> [EXERCISE]: Print, in exact form, the lines below from the one containing "This screenshot has height=1449, width=2576." through the one containing "Given: Click the 1000 y-axis tick label", and omit all others.

------------------------------------------------

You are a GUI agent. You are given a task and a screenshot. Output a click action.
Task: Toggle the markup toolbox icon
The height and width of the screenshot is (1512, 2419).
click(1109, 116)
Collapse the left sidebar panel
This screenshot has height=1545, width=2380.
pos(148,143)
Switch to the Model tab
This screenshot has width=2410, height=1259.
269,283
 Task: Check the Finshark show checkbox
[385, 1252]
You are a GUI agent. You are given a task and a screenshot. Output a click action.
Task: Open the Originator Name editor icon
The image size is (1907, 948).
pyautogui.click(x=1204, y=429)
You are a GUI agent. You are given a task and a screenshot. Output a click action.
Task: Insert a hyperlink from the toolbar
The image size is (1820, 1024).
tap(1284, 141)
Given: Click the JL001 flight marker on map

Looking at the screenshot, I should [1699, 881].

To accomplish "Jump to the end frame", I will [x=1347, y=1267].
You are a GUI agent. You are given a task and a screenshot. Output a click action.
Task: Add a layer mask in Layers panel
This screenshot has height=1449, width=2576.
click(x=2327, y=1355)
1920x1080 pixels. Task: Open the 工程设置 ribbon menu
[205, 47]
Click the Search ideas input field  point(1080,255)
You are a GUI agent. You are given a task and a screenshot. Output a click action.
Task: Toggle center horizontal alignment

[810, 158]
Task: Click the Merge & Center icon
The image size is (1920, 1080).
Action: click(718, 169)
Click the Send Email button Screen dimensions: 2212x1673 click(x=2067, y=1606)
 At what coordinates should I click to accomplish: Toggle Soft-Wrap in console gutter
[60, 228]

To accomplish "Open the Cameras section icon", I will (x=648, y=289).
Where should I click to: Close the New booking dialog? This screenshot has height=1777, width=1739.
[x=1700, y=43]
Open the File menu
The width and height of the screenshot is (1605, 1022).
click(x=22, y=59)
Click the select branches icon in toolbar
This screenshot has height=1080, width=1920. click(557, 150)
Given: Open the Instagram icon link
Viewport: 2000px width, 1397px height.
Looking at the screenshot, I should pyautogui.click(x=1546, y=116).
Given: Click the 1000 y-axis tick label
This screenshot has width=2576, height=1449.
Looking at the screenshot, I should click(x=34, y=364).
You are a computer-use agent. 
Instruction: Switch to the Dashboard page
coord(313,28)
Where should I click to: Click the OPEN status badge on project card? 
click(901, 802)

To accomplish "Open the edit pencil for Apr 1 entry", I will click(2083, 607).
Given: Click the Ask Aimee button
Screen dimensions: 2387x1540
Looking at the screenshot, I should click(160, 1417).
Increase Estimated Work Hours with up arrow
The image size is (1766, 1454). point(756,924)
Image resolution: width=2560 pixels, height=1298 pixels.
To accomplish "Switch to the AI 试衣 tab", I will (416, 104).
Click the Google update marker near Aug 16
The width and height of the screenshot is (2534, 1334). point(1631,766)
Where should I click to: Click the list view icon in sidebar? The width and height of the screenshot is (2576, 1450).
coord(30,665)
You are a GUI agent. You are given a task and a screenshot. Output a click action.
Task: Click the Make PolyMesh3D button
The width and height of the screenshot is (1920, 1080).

------------------------------------------------

> [YOUR SOLUTION]:
This screenshot has height=1449, width=2576.
click(x=2327, y=1355)
1920x1080 pixels. Task: Open the 工程设置 ribbon menu
[205, 47]
Click the Search ideas input field  point(1080,255)
You are a GUI agent. You are given a task and a screenshot. Output a click action.
Task: Toggle center horizontal alignment

[810, 158]
Task: Click the Merge & Center icon
The image size is (1920, 1080).
Action: click(718, 169)
Click the Send Email button Screen dimensions: 2212x1673 click(x=2067, y=1606)
 At what coordinates should I click to accomplish: Toggle Soft-Wrap in console gutter
[60, 228]

To accomplish "Open the Cameras section icon", I will (x=648, y=289).
Where should I click to: Close the New booking dialog? This screenshot has height=1777, width=1739.
[x=1700, y=43]
Open the File menu
The width and height of the screenshot is (1605, 1022).
click(x=22, y=59)
Click the select branches icon in toolbar
This screenshot has height=1080, width=1920. click(557, 150)
Given: Open the Instagram icon link
Viewport: 2000px width, 1397px height.
Looking at the screenshot, I should pyautogui.click(x=1546, y=116).
Given: Click the 1000 y-axis tick label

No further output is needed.